Reputation: 51
I have CSV file that looks like this:
account, name, email,
123, John, [email protected]
123, John, [email protected]
1234, Alex, [email protected]
I need to remove duplicate rows.I try to do it like this:
$inputHandle = fopen($inputfile, "r");
$csv = fgetcsv($inputHandle, 1000, ",");
$accounts_unique = array();
$accounts_unique = array_unique($csv);
print("<pre>".print_r($accounts_unique, true)."</pre>");
But I get in print_r only first headers row.
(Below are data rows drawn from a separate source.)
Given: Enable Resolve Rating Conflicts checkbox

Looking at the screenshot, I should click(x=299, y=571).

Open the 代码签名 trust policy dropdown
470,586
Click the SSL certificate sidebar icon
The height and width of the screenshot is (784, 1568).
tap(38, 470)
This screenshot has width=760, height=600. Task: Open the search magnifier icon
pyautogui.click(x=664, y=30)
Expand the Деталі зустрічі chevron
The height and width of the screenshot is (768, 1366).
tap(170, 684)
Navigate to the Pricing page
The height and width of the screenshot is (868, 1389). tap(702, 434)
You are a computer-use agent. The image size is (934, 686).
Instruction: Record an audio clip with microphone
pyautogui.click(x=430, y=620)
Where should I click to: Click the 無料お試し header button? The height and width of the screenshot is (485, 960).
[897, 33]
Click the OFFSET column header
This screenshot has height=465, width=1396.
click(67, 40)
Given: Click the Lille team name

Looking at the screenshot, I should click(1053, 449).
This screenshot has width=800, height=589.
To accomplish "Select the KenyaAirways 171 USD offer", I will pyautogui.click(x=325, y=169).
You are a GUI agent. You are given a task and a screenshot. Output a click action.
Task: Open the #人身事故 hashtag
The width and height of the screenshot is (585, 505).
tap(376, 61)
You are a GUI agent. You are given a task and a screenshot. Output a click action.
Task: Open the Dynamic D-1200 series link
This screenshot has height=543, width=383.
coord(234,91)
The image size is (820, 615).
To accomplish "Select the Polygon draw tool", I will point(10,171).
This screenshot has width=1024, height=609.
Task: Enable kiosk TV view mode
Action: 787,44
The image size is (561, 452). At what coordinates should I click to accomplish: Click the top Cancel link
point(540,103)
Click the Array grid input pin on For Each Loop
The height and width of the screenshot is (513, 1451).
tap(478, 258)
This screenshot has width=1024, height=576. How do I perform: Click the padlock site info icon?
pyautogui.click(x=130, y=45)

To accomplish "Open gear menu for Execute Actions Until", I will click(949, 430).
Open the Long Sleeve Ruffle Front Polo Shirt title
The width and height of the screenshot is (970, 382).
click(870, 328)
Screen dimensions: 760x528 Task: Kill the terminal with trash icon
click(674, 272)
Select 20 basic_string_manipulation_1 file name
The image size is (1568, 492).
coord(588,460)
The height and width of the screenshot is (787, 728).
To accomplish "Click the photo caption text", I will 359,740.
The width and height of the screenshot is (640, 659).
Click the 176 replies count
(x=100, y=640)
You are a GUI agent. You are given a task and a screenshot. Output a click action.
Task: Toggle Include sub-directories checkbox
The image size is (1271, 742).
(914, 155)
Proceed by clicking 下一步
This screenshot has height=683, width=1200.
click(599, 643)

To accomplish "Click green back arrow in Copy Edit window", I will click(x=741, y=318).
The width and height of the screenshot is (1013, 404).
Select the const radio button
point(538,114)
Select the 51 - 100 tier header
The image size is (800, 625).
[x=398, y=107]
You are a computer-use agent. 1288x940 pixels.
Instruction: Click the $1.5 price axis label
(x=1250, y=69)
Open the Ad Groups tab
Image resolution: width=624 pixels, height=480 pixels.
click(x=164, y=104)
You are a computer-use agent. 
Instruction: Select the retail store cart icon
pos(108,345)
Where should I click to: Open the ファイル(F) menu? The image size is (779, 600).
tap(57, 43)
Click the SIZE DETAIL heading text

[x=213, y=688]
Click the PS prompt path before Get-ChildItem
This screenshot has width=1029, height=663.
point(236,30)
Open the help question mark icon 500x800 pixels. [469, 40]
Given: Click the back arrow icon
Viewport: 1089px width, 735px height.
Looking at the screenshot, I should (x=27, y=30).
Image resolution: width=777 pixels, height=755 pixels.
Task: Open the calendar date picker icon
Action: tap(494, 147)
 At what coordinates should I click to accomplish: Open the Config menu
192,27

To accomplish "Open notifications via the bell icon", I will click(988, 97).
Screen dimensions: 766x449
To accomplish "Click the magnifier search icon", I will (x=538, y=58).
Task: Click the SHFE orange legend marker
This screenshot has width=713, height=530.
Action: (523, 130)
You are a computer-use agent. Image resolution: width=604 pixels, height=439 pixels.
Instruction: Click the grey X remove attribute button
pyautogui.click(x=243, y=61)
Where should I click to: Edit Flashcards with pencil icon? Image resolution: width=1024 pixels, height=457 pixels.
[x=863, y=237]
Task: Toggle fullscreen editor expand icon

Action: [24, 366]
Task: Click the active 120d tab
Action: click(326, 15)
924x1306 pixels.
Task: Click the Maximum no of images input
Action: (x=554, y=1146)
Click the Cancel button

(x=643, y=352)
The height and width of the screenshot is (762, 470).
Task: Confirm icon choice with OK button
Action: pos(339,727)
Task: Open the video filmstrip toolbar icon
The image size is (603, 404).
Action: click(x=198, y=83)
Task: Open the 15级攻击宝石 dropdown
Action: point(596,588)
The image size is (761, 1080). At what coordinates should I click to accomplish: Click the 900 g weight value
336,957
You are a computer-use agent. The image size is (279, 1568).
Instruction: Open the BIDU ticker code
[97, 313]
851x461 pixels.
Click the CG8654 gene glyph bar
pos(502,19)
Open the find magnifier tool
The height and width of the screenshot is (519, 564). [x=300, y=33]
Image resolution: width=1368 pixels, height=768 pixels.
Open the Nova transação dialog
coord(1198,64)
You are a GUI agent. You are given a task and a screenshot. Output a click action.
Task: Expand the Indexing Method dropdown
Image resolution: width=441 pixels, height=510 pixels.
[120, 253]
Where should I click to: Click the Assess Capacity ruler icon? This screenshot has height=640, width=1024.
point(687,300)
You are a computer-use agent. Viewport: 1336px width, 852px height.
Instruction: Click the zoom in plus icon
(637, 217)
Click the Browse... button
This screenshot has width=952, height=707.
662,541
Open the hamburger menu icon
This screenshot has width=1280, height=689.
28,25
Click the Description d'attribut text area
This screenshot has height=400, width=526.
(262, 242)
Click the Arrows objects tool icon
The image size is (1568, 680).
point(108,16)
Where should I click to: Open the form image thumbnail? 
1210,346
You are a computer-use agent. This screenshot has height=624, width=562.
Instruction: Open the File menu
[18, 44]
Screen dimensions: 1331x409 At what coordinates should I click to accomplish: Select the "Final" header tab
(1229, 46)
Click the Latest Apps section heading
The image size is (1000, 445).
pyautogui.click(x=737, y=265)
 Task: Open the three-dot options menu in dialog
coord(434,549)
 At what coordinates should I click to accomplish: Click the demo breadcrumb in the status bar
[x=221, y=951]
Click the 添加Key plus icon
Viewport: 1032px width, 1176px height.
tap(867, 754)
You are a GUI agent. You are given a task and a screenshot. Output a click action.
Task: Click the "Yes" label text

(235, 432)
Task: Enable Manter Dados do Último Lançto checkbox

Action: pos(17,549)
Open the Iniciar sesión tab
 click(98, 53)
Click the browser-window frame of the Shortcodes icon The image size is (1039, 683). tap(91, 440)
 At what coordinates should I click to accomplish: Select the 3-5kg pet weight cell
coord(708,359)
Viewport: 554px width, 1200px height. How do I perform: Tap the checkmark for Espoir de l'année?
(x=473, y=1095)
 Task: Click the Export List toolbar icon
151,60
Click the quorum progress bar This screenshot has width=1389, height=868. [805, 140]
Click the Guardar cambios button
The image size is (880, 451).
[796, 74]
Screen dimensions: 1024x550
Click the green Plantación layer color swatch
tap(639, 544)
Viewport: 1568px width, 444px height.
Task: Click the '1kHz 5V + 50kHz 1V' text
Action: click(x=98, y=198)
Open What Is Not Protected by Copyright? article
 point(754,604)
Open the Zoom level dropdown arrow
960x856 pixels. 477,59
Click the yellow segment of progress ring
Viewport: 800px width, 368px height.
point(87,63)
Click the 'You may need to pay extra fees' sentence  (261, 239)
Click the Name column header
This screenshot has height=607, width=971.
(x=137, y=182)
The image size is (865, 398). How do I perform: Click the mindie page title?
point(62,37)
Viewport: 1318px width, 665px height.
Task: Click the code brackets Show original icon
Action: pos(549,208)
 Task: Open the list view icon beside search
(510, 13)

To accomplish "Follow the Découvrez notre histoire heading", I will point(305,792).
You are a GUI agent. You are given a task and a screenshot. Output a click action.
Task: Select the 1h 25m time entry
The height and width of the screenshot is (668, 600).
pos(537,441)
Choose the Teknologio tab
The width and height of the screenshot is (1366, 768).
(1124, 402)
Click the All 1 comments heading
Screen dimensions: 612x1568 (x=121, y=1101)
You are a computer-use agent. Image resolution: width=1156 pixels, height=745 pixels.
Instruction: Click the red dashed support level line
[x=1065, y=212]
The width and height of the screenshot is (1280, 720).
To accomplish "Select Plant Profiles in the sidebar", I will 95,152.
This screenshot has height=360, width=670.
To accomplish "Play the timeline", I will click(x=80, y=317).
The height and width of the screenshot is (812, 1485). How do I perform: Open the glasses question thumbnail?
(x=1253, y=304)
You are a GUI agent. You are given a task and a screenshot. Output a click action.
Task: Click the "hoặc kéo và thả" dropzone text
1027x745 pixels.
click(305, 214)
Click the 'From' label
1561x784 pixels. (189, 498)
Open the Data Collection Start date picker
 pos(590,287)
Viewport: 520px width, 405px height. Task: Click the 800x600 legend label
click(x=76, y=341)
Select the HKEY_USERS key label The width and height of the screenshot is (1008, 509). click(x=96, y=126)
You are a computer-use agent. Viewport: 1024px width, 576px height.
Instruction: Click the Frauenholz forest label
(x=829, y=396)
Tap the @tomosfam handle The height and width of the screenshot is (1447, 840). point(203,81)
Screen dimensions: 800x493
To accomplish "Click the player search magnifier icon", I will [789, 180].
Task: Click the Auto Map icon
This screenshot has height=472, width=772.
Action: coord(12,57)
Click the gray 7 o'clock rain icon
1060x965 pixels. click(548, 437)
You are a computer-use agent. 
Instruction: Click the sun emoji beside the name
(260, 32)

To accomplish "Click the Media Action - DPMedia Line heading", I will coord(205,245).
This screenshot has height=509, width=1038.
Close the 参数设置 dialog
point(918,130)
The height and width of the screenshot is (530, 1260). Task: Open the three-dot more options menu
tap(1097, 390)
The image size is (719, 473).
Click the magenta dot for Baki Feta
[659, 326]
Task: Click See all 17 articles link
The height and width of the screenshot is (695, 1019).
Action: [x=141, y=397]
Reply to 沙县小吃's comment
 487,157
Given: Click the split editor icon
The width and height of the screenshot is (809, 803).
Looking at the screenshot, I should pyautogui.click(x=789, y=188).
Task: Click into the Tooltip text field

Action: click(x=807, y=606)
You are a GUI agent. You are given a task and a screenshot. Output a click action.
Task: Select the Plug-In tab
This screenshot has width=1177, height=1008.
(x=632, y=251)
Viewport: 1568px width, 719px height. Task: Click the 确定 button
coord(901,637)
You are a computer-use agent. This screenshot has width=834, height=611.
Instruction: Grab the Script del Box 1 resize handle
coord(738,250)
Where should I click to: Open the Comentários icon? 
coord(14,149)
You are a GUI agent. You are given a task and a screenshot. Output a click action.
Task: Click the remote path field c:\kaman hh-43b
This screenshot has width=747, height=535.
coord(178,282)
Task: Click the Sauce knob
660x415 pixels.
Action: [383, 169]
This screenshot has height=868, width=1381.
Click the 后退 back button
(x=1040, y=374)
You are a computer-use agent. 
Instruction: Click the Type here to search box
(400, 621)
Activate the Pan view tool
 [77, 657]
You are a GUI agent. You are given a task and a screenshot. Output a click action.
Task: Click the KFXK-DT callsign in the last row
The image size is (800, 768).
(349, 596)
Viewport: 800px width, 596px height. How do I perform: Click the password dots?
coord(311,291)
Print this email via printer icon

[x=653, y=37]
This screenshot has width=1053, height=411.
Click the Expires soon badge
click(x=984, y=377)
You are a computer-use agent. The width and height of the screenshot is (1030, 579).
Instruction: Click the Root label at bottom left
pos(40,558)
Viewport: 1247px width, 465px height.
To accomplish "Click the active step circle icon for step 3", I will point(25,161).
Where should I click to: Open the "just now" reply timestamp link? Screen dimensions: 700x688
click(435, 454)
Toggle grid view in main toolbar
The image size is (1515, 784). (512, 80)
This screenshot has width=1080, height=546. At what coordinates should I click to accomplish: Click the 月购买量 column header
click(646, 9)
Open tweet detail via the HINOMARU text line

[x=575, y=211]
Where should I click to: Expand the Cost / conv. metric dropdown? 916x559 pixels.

What needs to be done in order to make sure I 1. I clean the CSV file from duplicate rows 2. I can make some list of those duplicates (maybe store them in another CSV?)
Upvotes: 1
Views: 4081
Reputation: 41
If you are going to loop the data from the CSV anyway I think it would be best to do something like this.
$dataset = array();
foreach($line as $data){
$dataset[sha1($data)] = $data;
}
Upvotes: 1
Reputation: 15464
Simple solution, but it requires a lot of memory if file is really big.
$lines = file('csv.csv');
$lines = array_unique($lines);
file_put_contents(implode(PHP_EOL, $lines));
Upvotes: 4
Reputation: 1703
I would go this route, which will be faster than array_unique:
$inputHandle = fopen($inputfile, "r");
$csv = trim(fgetcsv($inputHandle, 1000, ","));
$data = array_flip(array_flip($csv)); //removes duplicates that are the same
$dropped = array_diff_key($csv, $data); //Get removed items.
Note -- array_unique()
and array_flip(array_flip())
will only match for duplicate lines that are exactly the same.
Updated to include information from my comments.
Upvotes: 1